4.3. Homonuclear J-Coupling Effects in JCS

Each subspectrum is governed by the heteronuclear and homonuclear J-couplings, the impact of which is shown in Figure 9 for 1,4-difluorobezene. In this figure, the J-couplings were successively added into the simulation from largest to smallest, beginning with heteronuclear couplings and ending with homonuclear couplings. The R-factors for the ¹⁹F and ¹H portions of the spectra are provided on the side of each spectrum, and each additional J-coupling parameter is denoted between each spectrum. As is evident from Figure 9, if only the heteronuclear couplings ³J_HF and ⁴J_HF were considered, a poor simulation of the experimental spectrum is obtained. However, once ⁵J_FF is added, the spectra are split into the correct subspectra. Here, ¹⁹F has five subspectra regions, while ¹H has three subspectra regions. Addition of the J_HH then refined the positions and intensities within each subspectra. It is interesting to note that ⁵J_FF > |³J_HF − ⁴J_HF| (17.65 Hz > 3.93 Hz) and this observation disagrees with that proposed by Appelt et al. (Equation (2)), and indicates that homonuclear J-couplings are measurable as long as the magnetic equivalence between the homonuclear spins is broken by a heteronuclear J-coupling to either of the nuclei [16].
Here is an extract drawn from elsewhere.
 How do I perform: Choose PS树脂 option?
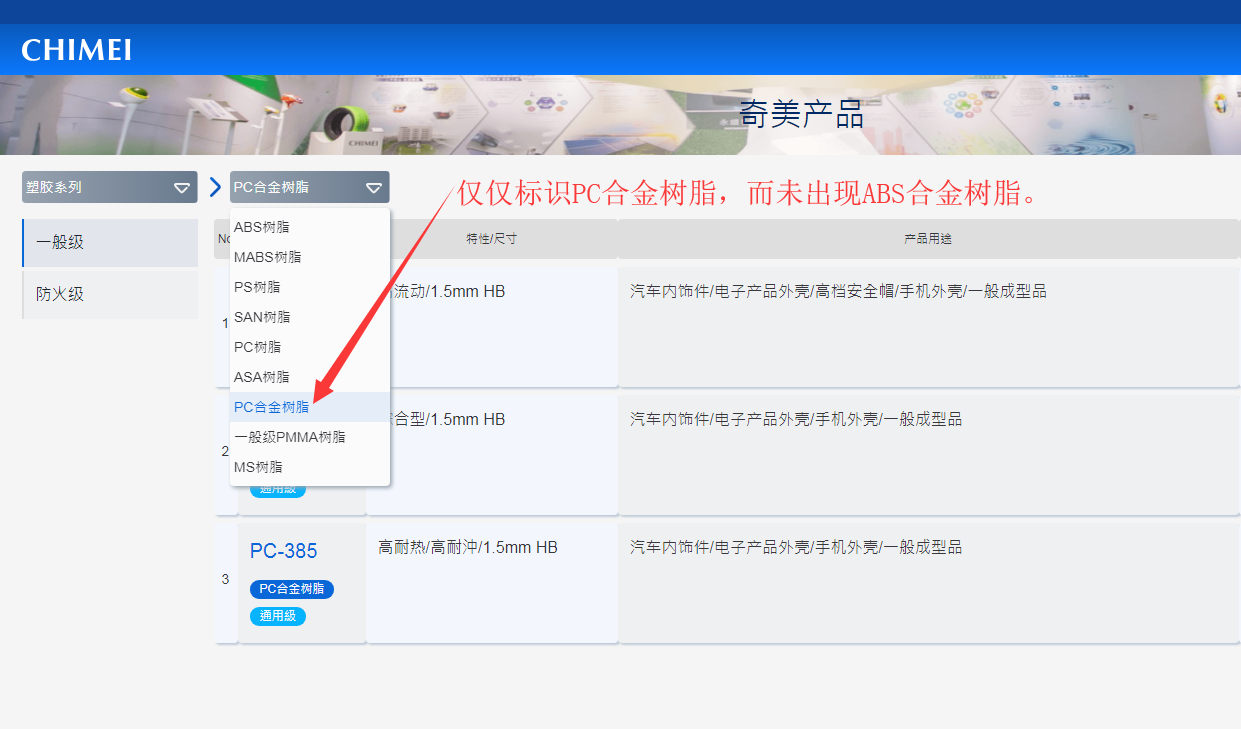click(x=257, y=287)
4.4. Determination of the Relative J-Coupling Signs

The J-couplings of 1,4-difluorobenzene are all positive, but for a majority of the fluorobenzenes, the simulated J-couplings had both positive and negative J-couplings. Traditionally, weakly coupled spin systems do not impart a sign dependence on the spectrum since the first order perturbation of the J-coupling results in equal splitting from the central frequency. However, in strongly coupled systems, the relative signs of the J-couplings are determinable. This has been mathematically developed for high field systems in which the difference in chemical shifts between two environments is on the order of the J-coupling, i.e., the strong homonuclear J-coupling limit [60,61,62,63,64,65,66]. The most simplistic of these systems is a strongly coupled AB system, in which A and B are homonuclei. In this case, A and B are both doublets and, as described by Hahn, the separation between the two middle lines will be [J² + (ν_A−ν_B)²]^0.5 − J, while the separation between the outer two lines is [J² + (ν_A−ν_B)²]^0.5 + J [67]. This is equivalent at LF to the relation developed for the strongly coupled heteronuclear S-I (AB system via Pople notation) system by Appelt et al. in which the four strong heteronuclear J-coupling transitions are given by [14]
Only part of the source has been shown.